Elle constitue un outil de protection des autres créanciers pour garantir la poursuite de la vente aux enchères et l’accès au prix de vente sur lequel ils exercent leurs droits de préférence lors de la distribution, dans le cadre fixé notamment par les articles L331-1 et L331-2 du Code des procédures civiles d’exécution.

Questions fréquentes

Quels créanciers peuvent demander la subrogation en saisie immobilière ?

Seuls les créanciers inscrits (titulaires d’une hypothèque ou d’une sûreté publiée) et les créanciers visés à l’article 2377 du Code civil et au 3° de l’article 2402 du Code civil peuvent être subrogés au poursuivant. Les créanciers chirographaires en sont exclus.

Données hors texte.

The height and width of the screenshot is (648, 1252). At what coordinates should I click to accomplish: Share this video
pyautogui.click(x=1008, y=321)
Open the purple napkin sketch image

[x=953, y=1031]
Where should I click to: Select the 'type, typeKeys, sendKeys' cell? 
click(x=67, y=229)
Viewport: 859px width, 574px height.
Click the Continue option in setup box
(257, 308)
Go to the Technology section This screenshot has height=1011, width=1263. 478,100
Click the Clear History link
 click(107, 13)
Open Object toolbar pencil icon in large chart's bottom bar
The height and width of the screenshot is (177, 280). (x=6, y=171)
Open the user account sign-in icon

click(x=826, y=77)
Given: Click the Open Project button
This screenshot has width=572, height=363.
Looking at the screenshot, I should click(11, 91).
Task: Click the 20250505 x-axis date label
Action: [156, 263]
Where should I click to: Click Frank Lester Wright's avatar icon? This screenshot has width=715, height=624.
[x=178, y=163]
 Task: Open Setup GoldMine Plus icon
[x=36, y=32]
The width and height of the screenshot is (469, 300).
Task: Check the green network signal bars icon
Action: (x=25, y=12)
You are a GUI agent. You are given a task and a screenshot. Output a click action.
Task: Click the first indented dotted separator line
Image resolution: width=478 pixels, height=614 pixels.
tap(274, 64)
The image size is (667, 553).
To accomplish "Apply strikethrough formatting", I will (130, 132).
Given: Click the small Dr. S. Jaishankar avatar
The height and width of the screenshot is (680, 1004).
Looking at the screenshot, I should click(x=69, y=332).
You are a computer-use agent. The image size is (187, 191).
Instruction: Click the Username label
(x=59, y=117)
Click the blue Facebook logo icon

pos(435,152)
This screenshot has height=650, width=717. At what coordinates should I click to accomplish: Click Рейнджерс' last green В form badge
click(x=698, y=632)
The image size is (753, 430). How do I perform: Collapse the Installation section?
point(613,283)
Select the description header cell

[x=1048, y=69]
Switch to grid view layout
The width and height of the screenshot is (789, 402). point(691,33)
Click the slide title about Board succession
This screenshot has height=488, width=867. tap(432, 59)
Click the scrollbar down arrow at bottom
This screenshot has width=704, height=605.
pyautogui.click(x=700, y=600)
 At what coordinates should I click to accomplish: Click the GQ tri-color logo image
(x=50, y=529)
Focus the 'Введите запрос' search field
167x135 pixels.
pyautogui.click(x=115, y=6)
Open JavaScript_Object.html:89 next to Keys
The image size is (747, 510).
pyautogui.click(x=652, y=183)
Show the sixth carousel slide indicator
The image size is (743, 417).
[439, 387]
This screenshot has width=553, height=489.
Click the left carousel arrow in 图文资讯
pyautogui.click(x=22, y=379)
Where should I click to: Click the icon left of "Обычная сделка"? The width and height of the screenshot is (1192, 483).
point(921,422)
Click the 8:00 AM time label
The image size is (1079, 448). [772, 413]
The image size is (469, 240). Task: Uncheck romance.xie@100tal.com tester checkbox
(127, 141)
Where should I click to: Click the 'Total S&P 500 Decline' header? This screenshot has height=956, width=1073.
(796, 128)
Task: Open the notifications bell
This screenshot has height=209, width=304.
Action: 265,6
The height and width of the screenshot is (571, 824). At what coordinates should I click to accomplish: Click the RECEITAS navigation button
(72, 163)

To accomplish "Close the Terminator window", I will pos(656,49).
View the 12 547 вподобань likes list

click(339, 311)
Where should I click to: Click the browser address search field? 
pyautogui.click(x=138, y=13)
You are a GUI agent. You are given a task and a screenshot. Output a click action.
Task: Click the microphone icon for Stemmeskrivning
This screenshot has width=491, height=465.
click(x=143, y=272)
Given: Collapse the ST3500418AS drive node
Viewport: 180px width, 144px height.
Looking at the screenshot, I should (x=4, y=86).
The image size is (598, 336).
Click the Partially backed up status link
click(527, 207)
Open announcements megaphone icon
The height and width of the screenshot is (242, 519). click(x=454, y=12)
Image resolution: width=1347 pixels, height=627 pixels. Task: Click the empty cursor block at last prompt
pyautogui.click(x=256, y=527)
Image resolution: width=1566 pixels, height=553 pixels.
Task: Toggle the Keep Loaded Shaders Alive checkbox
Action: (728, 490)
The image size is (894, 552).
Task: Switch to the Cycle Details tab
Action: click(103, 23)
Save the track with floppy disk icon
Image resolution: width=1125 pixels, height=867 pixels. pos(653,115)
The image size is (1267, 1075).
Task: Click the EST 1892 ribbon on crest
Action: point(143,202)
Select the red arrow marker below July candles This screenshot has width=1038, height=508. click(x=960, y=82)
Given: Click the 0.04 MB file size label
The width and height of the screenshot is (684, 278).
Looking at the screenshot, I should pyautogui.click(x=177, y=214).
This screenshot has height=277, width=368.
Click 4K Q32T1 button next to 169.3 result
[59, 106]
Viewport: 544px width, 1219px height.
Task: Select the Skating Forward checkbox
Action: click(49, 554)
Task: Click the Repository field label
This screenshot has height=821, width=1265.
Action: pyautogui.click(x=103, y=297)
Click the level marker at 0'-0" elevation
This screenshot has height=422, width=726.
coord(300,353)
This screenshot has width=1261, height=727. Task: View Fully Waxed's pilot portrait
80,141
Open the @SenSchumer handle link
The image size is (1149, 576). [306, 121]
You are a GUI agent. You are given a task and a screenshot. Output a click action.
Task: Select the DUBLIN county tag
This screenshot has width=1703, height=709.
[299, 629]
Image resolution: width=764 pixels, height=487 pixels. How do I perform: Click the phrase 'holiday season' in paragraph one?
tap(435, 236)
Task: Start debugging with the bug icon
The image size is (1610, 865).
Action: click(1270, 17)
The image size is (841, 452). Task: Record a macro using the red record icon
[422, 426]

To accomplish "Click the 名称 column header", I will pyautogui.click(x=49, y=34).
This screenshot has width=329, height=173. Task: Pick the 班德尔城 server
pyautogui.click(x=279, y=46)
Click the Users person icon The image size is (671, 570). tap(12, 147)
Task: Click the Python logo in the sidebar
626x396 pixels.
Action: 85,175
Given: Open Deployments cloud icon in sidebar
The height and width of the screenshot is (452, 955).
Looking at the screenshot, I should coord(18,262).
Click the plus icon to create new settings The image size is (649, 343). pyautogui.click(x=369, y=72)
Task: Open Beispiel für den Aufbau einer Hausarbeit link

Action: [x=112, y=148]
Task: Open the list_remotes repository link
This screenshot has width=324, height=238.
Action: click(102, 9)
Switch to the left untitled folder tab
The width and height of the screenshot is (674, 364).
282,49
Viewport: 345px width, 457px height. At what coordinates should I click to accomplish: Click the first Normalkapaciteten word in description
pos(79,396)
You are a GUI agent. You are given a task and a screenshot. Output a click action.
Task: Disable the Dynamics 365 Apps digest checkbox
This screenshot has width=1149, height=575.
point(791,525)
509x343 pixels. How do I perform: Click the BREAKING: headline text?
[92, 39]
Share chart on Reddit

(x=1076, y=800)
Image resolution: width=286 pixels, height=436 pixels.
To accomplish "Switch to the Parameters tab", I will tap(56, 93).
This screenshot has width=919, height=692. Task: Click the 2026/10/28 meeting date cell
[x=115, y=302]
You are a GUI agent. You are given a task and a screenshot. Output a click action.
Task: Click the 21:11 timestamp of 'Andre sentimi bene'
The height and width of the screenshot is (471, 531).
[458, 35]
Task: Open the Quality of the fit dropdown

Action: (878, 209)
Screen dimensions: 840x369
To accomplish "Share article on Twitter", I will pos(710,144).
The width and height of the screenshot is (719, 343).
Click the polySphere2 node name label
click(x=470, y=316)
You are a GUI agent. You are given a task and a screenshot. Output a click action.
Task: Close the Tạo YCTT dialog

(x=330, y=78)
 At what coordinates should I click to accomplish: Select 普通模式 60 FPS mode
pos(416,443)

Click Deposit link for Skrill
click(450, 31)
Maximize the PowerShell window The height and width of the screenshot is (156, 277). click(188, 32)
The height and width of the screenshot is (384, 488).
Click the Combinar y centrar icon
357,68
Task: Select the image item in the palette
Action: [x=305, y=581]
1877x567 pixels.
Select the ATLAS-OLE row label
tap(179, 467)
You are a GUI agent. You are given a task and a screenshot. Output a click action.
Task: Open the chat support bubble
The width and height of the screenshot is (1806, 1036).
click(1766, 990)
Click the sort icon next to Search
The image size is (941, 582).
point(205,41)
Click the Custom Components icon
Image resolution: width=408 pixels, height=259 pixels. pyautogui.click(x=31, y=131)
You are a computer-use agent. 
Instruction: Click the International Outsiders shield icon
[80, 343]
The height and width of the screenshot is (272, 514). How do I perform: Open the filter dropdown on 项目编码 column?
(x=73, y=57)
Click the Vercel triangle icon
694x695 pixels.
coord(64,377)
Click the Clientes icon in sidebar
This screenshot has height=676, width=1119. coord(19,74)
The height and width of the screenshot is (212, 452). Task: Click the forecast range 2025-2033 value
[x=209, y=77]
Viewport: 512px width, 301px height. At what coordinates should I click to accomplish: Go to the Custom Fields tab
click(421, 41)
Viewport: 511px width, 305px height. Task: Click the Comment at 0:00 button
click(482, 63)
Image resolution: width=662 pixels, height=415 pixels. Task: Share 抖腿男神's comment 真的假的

Quand peut-on demander la subrogation ?

Dès la publication du commandement de payer valant saisie et à tout moment de la procédure, y compris verbalement à l’audience d’adjudication le jour de la vente, en application de l’article R311-9 du CPCE.

Quelles sont les conséquences pour le créancier subrogé ?

Le créancier subrogé devient le nouveau poursuivant, prend la place du créancier initial et poursuit la vente à ses risques. Il est tenu par les conditions du cahier des conditions de vente, notamment la mise à prix qu’il ne peut plus modifier.

Le créancier subrogé peut-il être déclaré adjudicataire ?

Oui. En cas de carence d’enchères, le subrogé peut être déclaré adjudicataire au prix de la mise à prix initialement fixée, qu’il n’a pas lui-même fixée. La Cour de cassation l’a confirmé dans l’arrêt Civ. 2e, 6 décembre 2018, n° 17-24.173.

Peut-on faire appel d’une décision rejetant la subrogation ?

En principe non. Le rejet n’est pas susceptible de recours, sauf si la décision met fin à la procédure de saisie elle-même, auquel cas l’appel est possible (Cass. 2e civ., 12 avril 2012, n° 10-26.564).